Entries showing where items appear
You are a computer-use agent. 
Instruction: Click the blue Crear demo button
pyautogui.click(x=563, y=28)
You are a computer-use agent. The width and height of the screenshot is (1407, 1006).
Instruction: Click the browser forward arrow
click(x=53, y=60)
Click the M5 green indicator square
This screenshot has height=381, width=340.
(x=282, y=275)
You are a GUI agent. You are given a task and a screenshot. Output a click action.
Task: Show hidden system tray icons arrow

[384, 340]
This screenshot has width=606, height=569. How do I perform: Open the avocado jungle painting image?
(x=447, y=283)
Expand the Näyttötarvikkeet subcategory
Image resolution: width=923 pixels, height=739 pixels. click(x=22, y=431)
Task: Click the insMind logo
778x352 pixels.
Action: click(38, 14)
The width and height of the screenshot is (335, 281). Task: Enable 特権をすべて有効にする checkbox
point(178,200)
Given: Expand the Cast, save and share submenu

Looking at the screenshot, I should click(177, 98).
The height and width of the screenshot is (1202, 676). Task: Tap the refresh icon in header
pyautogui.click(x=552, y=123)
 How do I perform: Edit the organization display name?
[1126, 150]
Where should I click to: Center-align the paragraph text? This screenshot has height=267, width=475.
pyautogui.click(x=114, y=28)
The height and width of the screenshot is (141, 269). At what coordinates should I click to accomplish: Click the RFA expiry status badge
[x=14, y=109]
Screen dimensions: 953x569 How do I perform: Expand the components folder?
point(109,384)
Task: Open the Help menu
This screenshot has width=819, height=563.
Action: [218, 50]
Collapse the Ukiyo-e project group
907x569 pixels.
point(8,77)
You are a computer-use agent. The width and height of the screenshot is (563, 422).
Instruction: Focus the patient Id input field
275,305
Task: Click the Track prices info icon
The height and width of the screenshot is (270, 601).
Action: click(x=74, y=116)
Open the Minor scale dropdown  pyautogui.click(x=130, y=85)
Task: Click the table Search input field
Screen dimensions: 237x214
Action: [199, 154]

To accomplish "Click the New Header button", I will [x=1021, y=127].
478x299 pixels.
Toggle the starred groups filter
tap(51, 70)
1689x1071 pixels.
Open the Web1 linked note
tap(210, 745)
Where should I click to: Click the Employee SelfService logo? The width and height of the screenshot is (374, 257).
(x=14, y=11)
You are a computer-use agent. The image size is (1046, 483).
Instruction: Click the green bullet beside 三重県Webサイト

■ **Given exercise**
Please update the data above by changing every "computer-use agent" to "screen-control agent", with everything else kept the same.

■ **Task answer**
You are a screen-control agent. 
Instruction: Click the blue Crear demo button
pyautogui.click(x=563, y=28)
You are a screen-control agent. The width and height of the screenshot is (1407, 1006).
Instruction: Click the browser forward arrow
click(x=53, y=60)
Click the M5 green indicator square
This screenshot has height=381, width=340.
(x=282, y=275)
You are a GUI agent. You are given a task and a screenshot. Output a click action.
Task: Show hidden system tray icons arrow

[384, 340]
This screenshot has width=606, height=569. How do I perform: Open the avocado jungle painting image?
(x=447, y=283)
Expand the Näyttötarvikkeet subcategory
Image resolution: width=923 pixels, height=739 pixels. click(x=22, y=431)
Task: Click the insMind logo
778x352 pixels.
Action: click(38, 14)
The width and height of the screenshot is (335, 281). Task: Enable 特権をすべて有効にする checkbox
point(178,200)
Given: Expand the Cast, save and share submenu

Looking at the screenshot, I should click(177, 98).
The height and width of the screenshot is (1202, 676). Task: Tap the refresh icon in header
pyautogui.click(x=552, y=123)
 How do I perform: Edit the organization display name?
[1126, 150]
Where should I click to: Center-align the paragraph text? This screenshot has height=267, width=475.
pyautogui.click(x=114, y=28)
The height and width of the screenshot is (141, 269). At what coordinates should I click to accomplish: Click the RFA expiry status badge
[x=14, y=109]
Screen dimensions: 953x569 How do I perform: Expand the components folder?
point(109,384)
Task: Open the Help menu
This screenshot has width=819, height=563.
Action: [218, 50]
Collapse the Ukiyo-e project group
907x569 pixels.
point(8,77)
You are a screen-control agent. The width and height of the screenshot is (563, 422).
Instruction: Focus the patient Id input field
275,305
Task: Click the Track prices info icon
The height and width of the screenshot is (270, 601).
Action: click(x=74, y=116)
Open the Minor scale dropdown  pyautogui.click(x=130, y=85)
Task: Click the table Search input field
Screen dimensions: 237x214
Action: [199, 154]

To accomplish "Click the New Header button", I will [x=1021, y=127].
478x299 pixels.
Toggle the starred groups filter
tap(51, 70)
1689x1071 pixels.
Open the Web1 linked note
tap(210, 745)
Where should I click to: Click the Employee SelfService logo? The width and height of the screenshot is (374, 257).
(x=14, y=11)
You are a screen-control agent. The image size is (1046, 483).
Instruction: Click the green bullet beside 三重県Webサイト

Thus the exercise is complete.